Anduril, le géant de la tech militaire fondé par Palmer Luckey
Imaginez une entreprise qui aspire à révolutionner la guerre grâce à l'intelligence artificielle et aux armes autonomes. Bienvenue dans l'univers d'Anduril, la start-up de défense fondée par Palmer Luckey, créateur du casque de réalité virtuelle Oculus. Avec une valorisation de 14 milliards de dollars, Anduril est en passe de devenir un acteur majeur de l'industrie militaire. Mais sa vision controversée soulève de nombreuses questions éthiques.
Palmer Luckey, un entrepreneur visionnaire et provocateur
Âgé de seulement 31 ans, Palmer Luckey est un personnage haut en couleur. Adepte des chemises hawaïennes et des longs cheveux, il n'hésite pas à tenir des propos chocs. Lors d'une récente conférence à l'université Pepperdine, il a affirmé que chaque pays avait besoin d'une "classe de guerriers enthousiastes à l'idée d'exercer la violence sur les autres dans la poursuite de buts louables". Une vision qui en dit long sur sa philosophie.
De la réalité virtuelle à la défense
Avant de fonder Anduril en 2017, Palmer Luckey s'était fait connaître avec Oculus, sa société de réalité virtuelle rachetée par Facebook pour 2 milliards de dollars en 2014. Mais il avait dû quitter Facebook en 2016 suite à une polémique liée à son soutien à Donald Trump. Avec Anduril, il se lance dans un secteur encore plus sensible : celui de la défense.
L'intelligence artificielle au cœur de la stratégie d'Anduril
Anduril mise sur l'IA pour développer des technologies militaires de pointe. Son produit phare est le drone Interceptor, capable de traquer et détruire d'autres drones de manière autonome. L'entreprise travaille aussi sur des systèmes de surveillance des frontières et des outils d'analyse de données pour le renseignement. Son ambition ? Devenir le "Google de la défense".
"Les robots ne devraient jamais pouvoir décider qui vit ou qui meurt" ? Quel est l'avantage moral d'une mine qui ne fait pas la différence entre un bus scolaire rempli d'enfants et un tank russe ?
– Palmer Luckey, sur les armes autonomes
Des contrats juteux avec le Pentagone
Le modèle économique d'Anduril repose sur les contrats avec le gouvernement américain. L'entreprise a déjà signé pour plusieurs centaines de millions de dollars de commandes avec différentes branches de l'armée. Et elle ne compte pas s'arrêter là. Palmer Luckey envisage même une introduction en bourse pour lever encore plus de fonds et décrocher des contrats encore plus importants.
Une implication controversée dans la guerre en Ukraine
Anduril s'est aussi illustrée dans le conflit ukrainien. Dès la 2ème semaine de l'invasion russe, l'entreprise a fourni des armes à l'Ukraine. Palmer Luckey assure que cette aide aurait pu "faire une grande différence" si elle était intervenue plus tôt, avant que l'aviation et l'artillerie de précision ukrainiennes ne soient anéanties. Un argument qui pose question au regard du droit international.

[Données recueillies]
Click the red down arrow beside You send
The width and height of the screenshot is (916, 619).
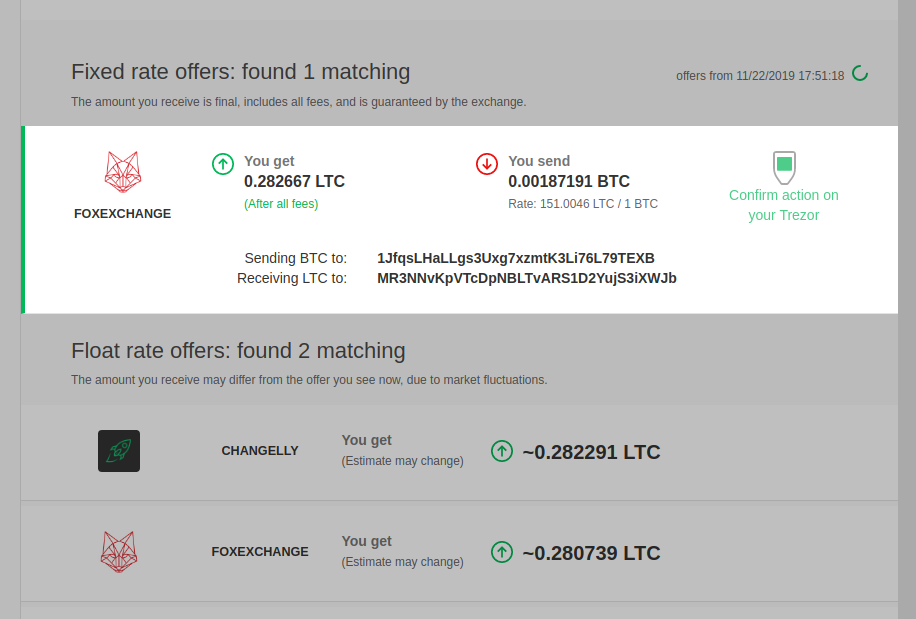point(487,164)
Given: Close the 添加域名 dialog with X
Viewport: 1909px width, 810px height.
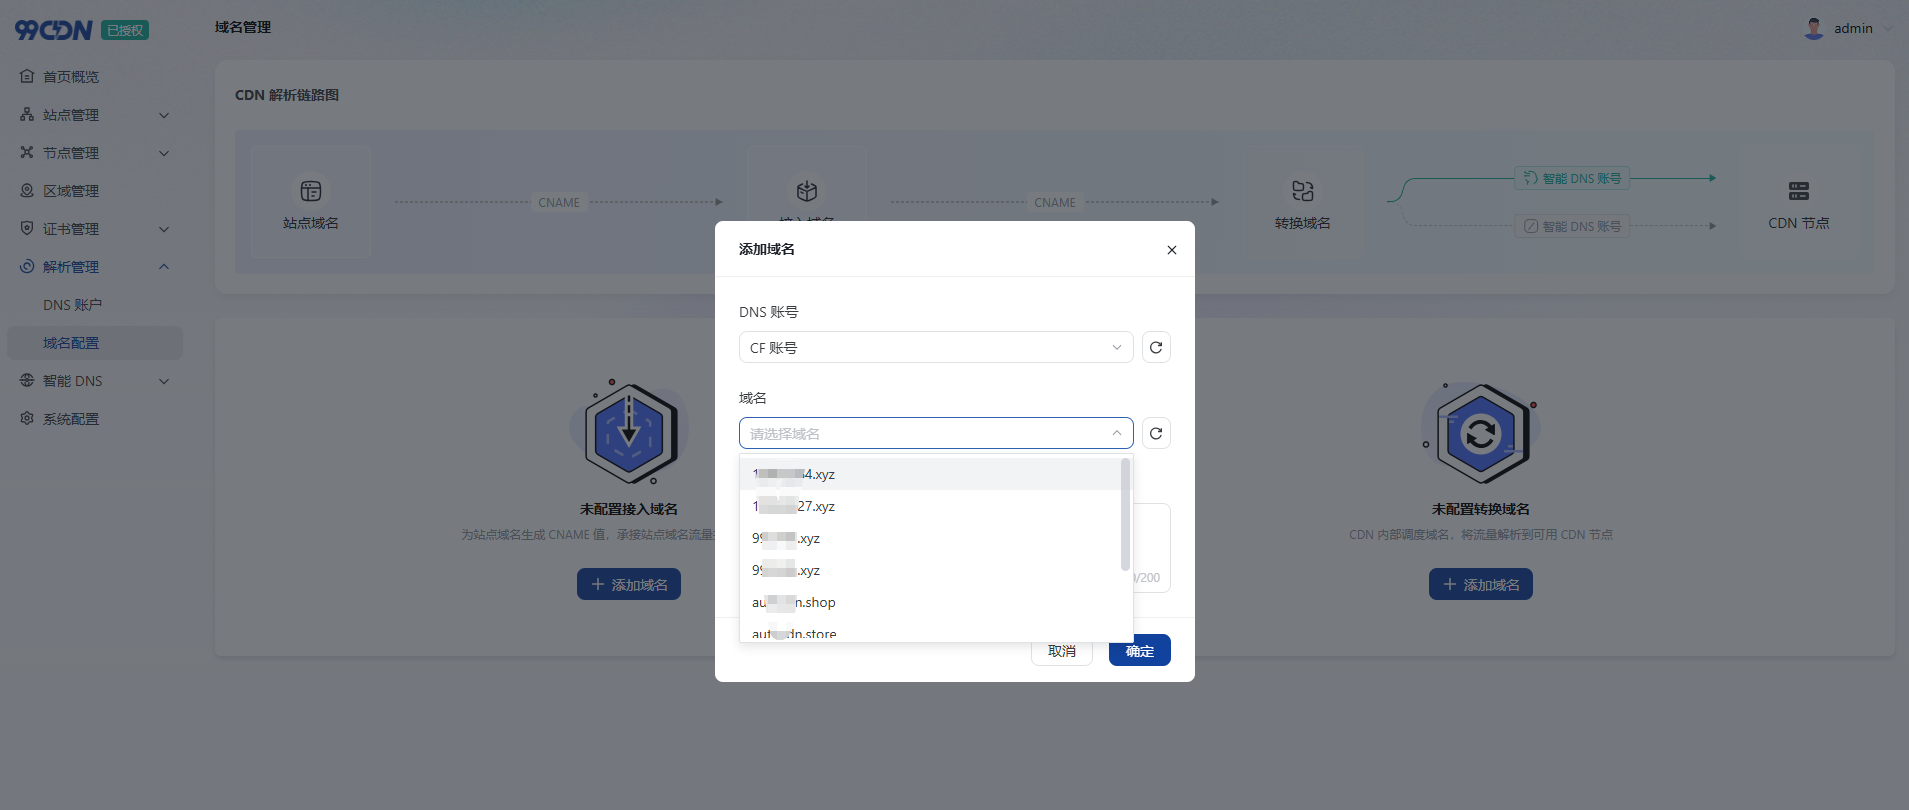Looking at the screenshot, I should [x=1171, y=250].
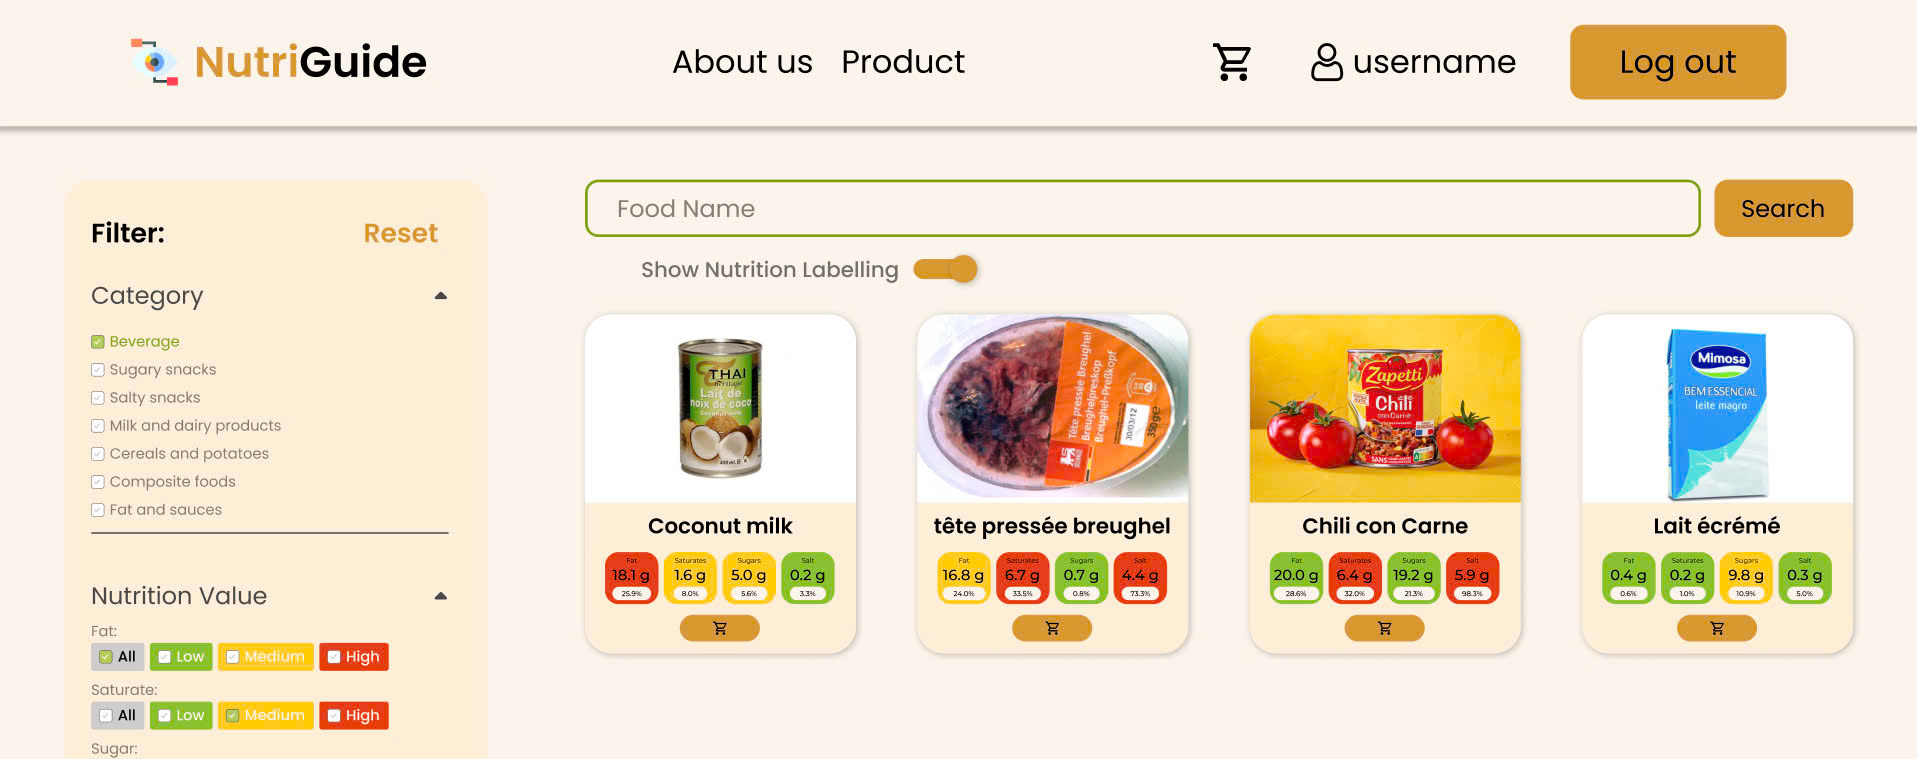1917x759 pixels.
Task: Uncheck the Beverage category filter
Action: pyautogui.click(x=97, y=341)
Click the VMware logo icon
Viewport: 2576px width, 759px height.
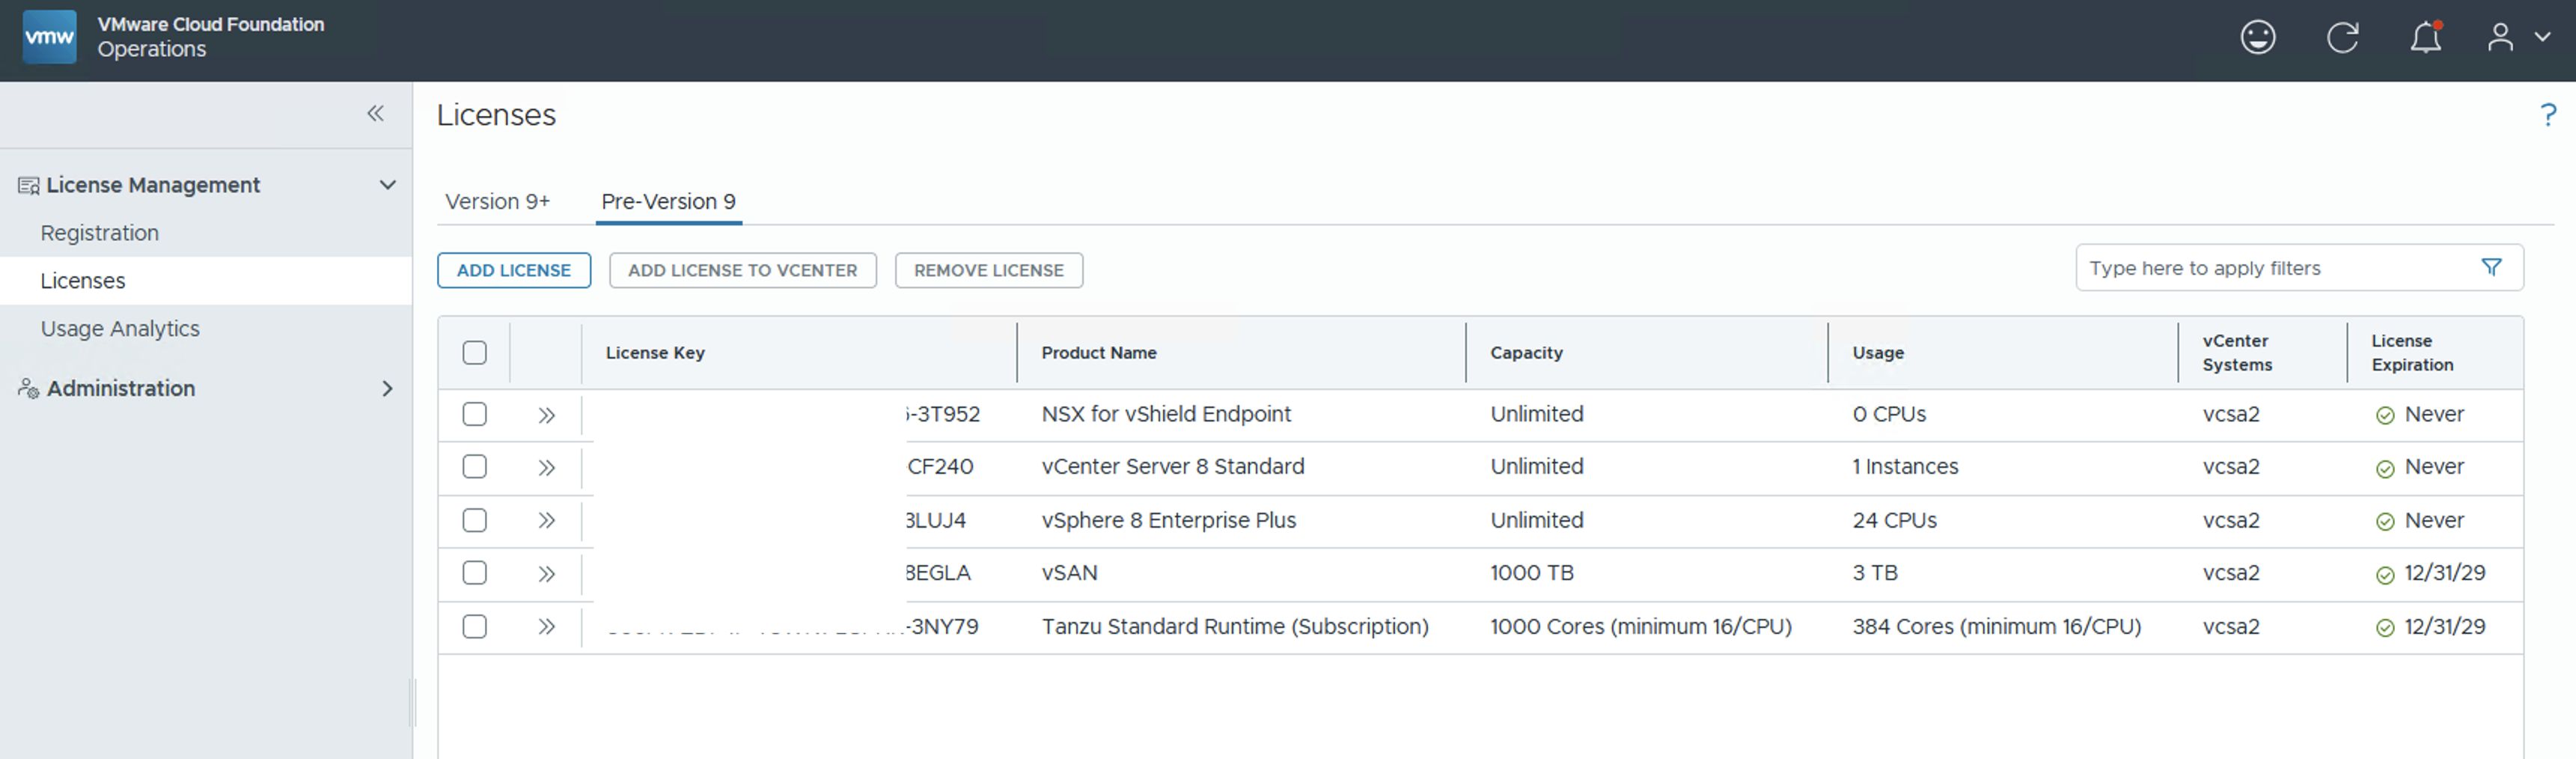click(49, 38)
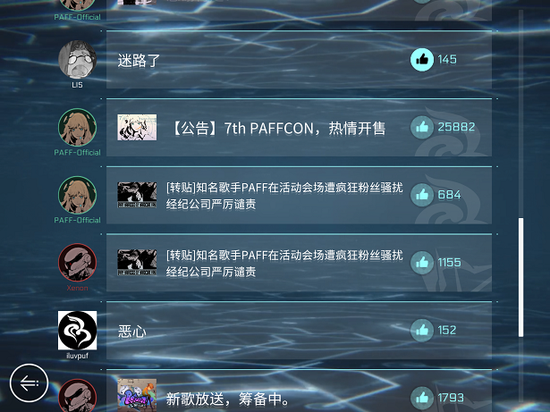Open the 迷路了 post
The height and width of the screenshot is (412, 550).
299,60
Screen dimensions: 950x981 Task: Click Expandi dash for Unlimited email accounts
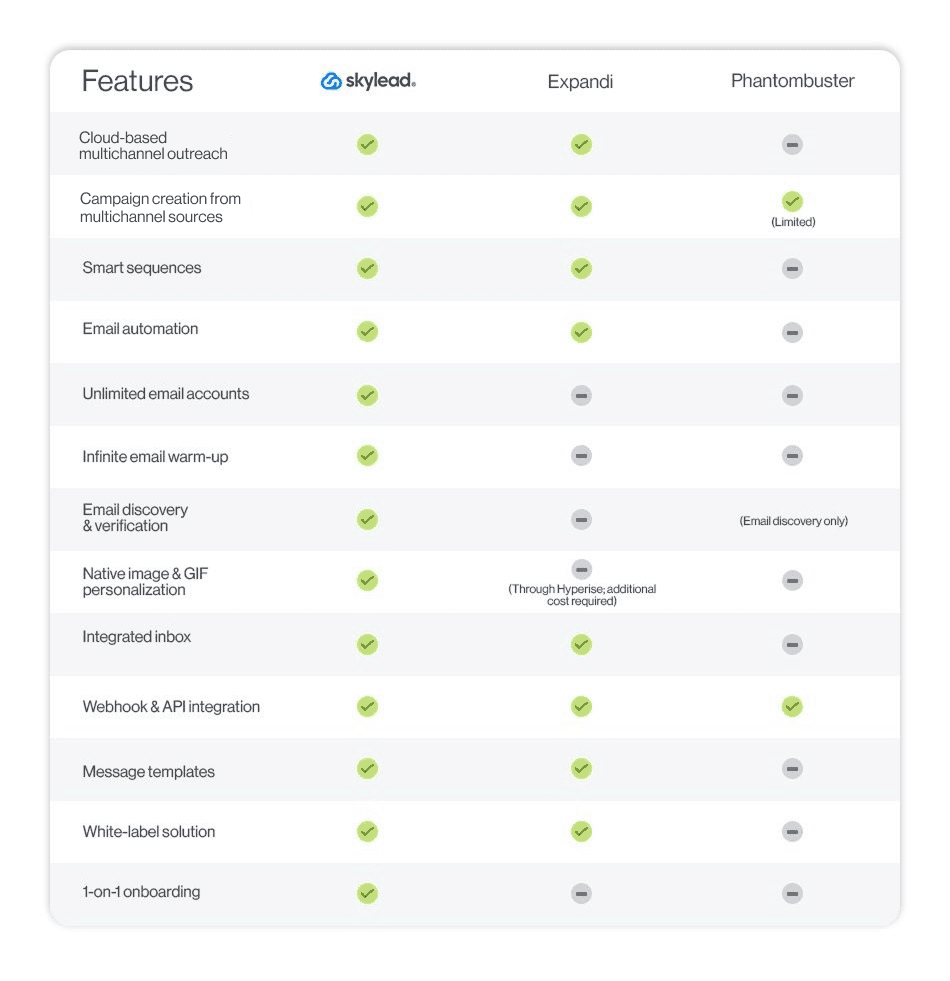581,395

Consignes de travail →
1. Répondez à ces questions sur le texte consacré à Anduril :
(a) En quelle année et pour quelle somme Facebook a-t-il racheté Oculus ?
(b) Comment s'appelle le produit phare d'Anduril ?
(c) À quel moment de l'invasion russe l'entreprise a-t-elle commencé à fournir des armes à l'Ukraine ?
2. Reprenez le texte sur Anduril à la suite de sa dernière phrase.

Réponses par point →
1.
(a) En 2014, pour 2 milliards de dollars.
(b) Le drone Interceptor.
(c) Dès la 2ème semaine de l'invasion.

2.
Les dangers des armes autonomes
Au-delà du cas Anduril, le développement des armes autonomes suscite de vives inquiétudes. De nombreux experts mettent en garde contre les risques de perte de contrôle, de course à l'armement et de déshumanisation des conflits. Des voix s'élèvent pour réclamer l'interdiction de ces "robots tueurs", comme l'a fait la Campagne contre les Armes Explosives (CCAE) dans cet appel :
Nous appelons tous les États à œuvrer de toute urgence à la négociation d'un instrument international juridiquement contraignant - avec des règles, des interdictions et des restrictions fortes et efficaces - afin de prévenir le développement, la production et l'utilisation d'armes complètement autonomes.
– Campagne contre les Armes Explosives (CCAE)
Quelle régulation pour les technologies militaires ?
Face à des entreprises comme Anduril, prêtes à repousser les limites éthiques au nom du progrès technologique et de la suprématie militaire, la question de la régulation se pose avec acuité. Comment encadrer le développement et l'usage de l'intelligence artificielle dans le domaine de la défense ? Quelles garanties mettre en place pour préserver le contrôle humain et le respect du droit international humanitaire ? Autant de défis cruciaux pour l'avenir, qui nécessiteront une coopération internationale renforcée.
L'essor d'Anduril illustre parfaitement les enjeux complexes soulevés par la "nouvelle course aux armements" à l'ère de l'IA. Si les promesses technologiques sont immenses, les risques éthiques le sont tout autant. Il est urgent d'ouvrir un débat démocratique sur ces questions, afin de définir collectivement quelles limites nous voulons fixer aux innovations militaires. L'avenir de la guerre et de la paix en dépend.